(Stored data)
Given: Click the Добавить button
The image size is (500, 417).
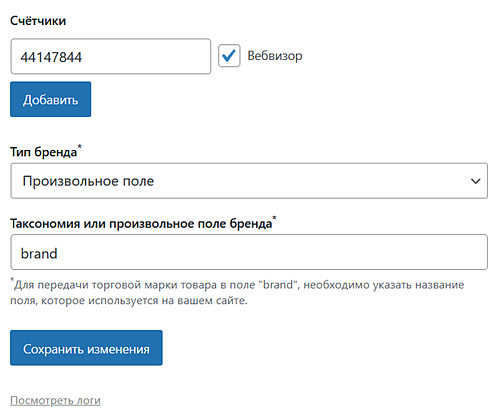Looking at the screenshot, I should tap(50, 99).
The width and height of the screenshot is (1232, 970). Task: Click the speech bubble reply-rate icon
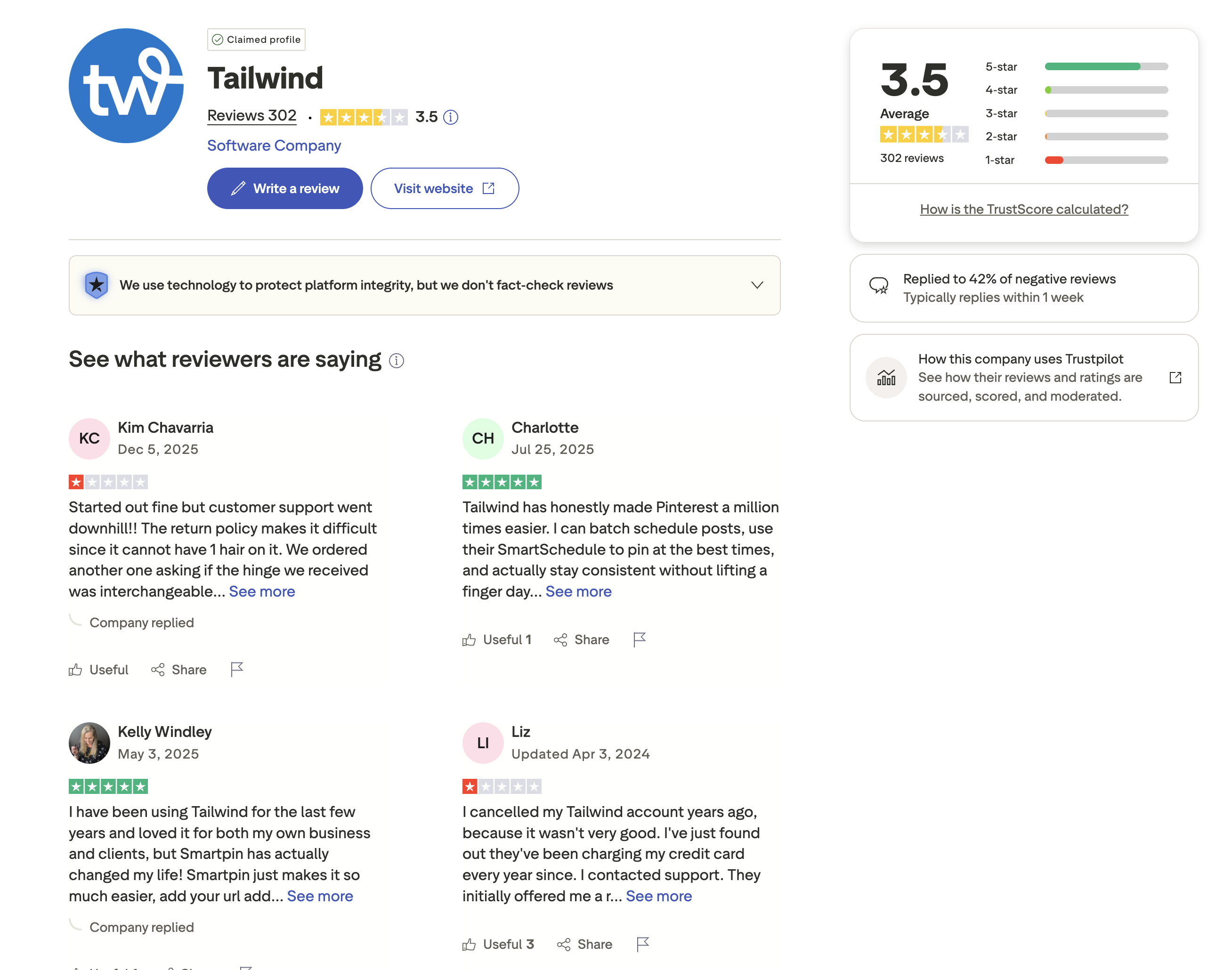pyautogui.click(x=878, y=287)
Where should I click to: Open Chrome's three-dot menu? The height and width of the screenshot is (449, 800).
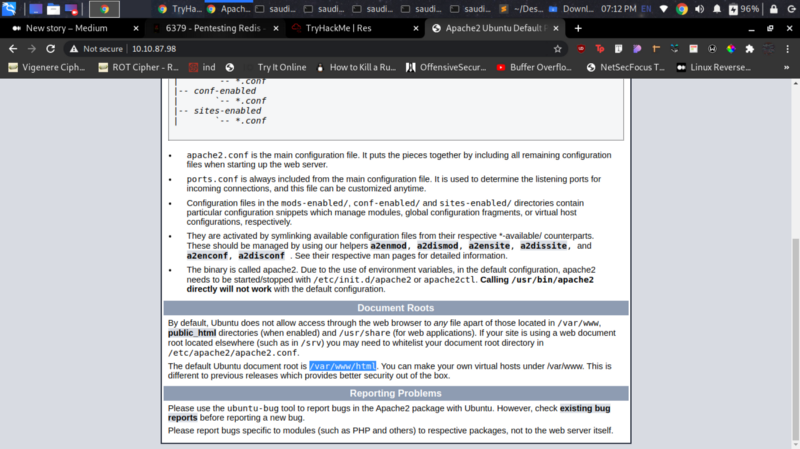click(x=787, y=48)
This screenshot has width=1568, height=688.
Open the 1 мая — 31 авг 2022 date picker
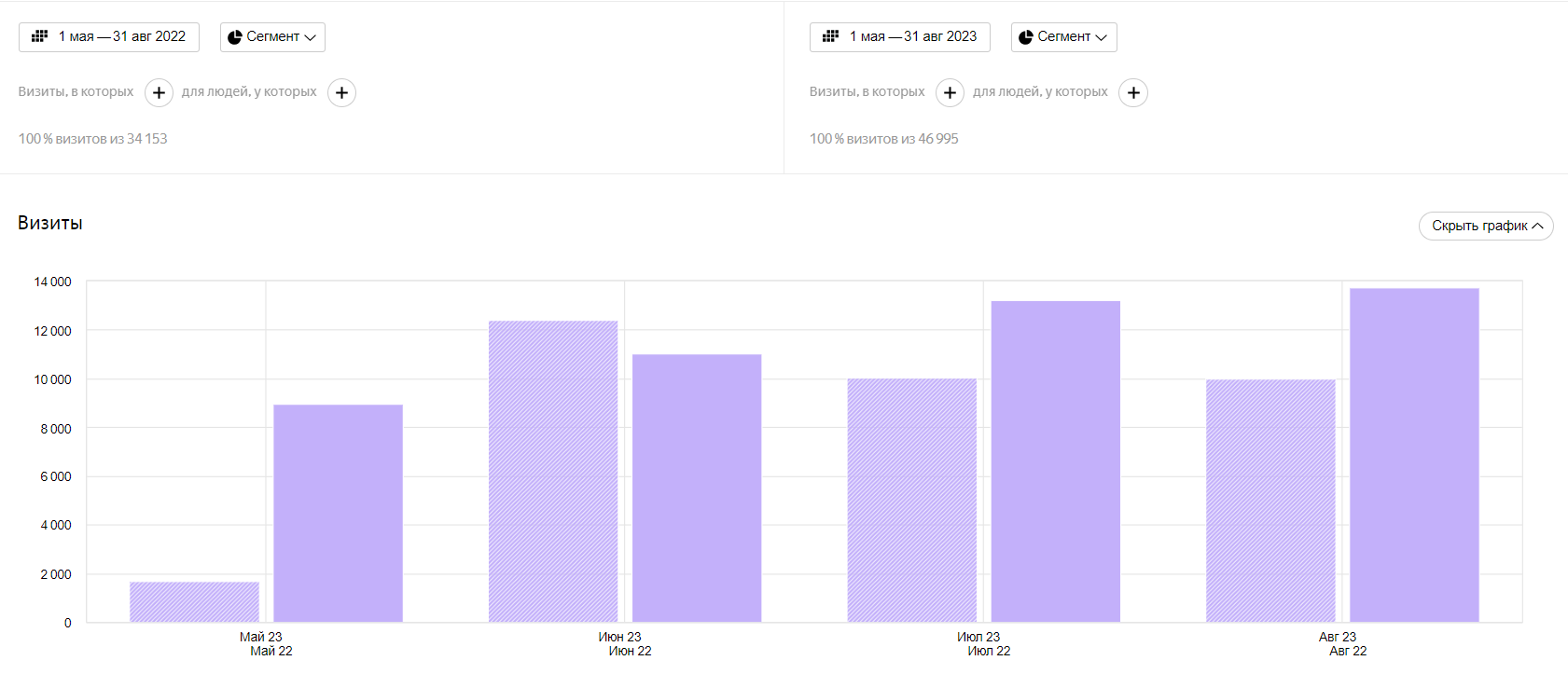[109, 37]

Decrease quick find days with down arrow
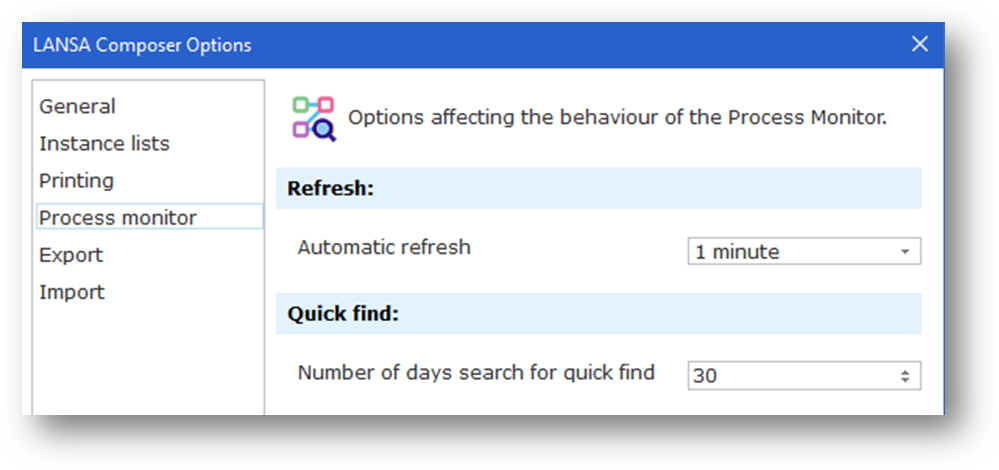(x=905, y=381)
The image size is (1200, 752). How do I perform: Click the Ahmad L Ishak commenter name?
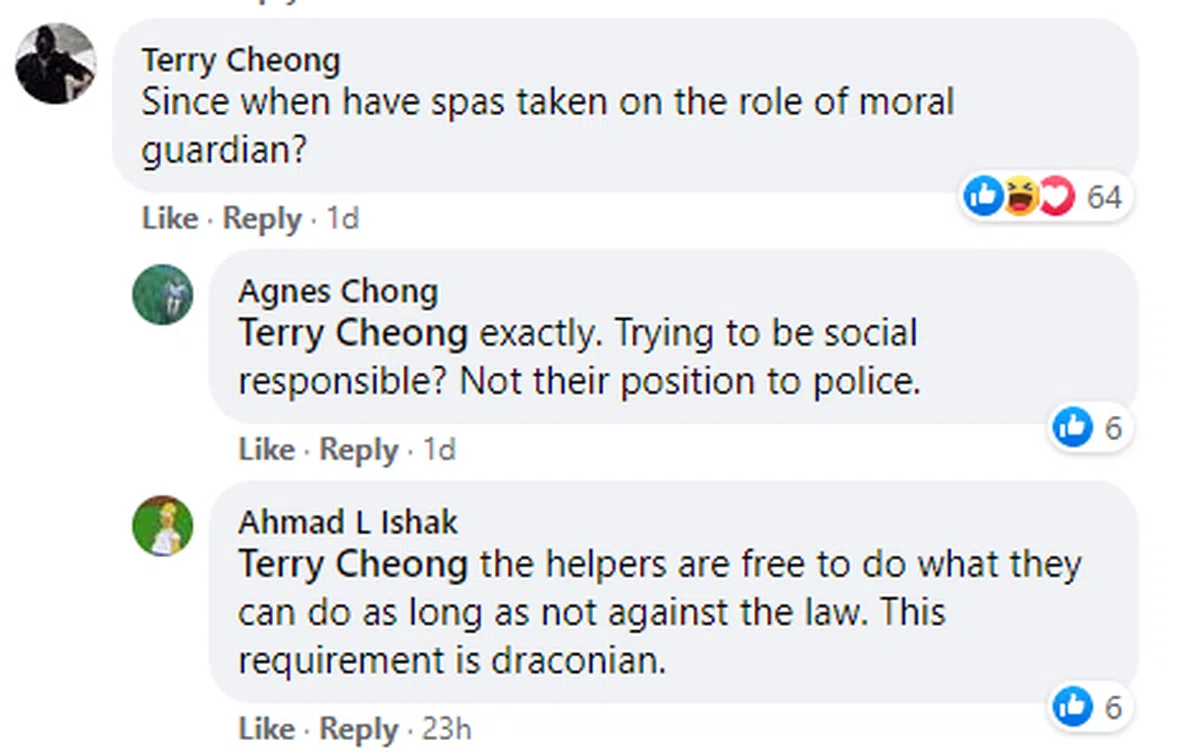coord(348,521)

*WORK TASK*. Where a record above holds a picture, drop the picture and print the rest exactly.

*TASK SOLUTION*.
Given: Click the Добавить button
The image size is (500, 417).
Looking at the screenshot, I should tap(50, 99).
The width and height of the screenshot is (1232, 970). Task: Click the speech bubble reply-rate icon
pyautogui.click(x=878, y=287)
Where should I click to: Open Chrome's three-dot menu? The height and width of the screenshot is (449, 800).
click(x=787, y=48)
This screenshot has width=1568, height=688.
Open the 1 мая — 31 авг 2022 date picker
[109, 37]

Decrease quick find days with down arrow
(x=905, y=381)
The image size is (1200, 752). How do I perform: Click the Ahmad L Ishak commenter name?
coord(348,521)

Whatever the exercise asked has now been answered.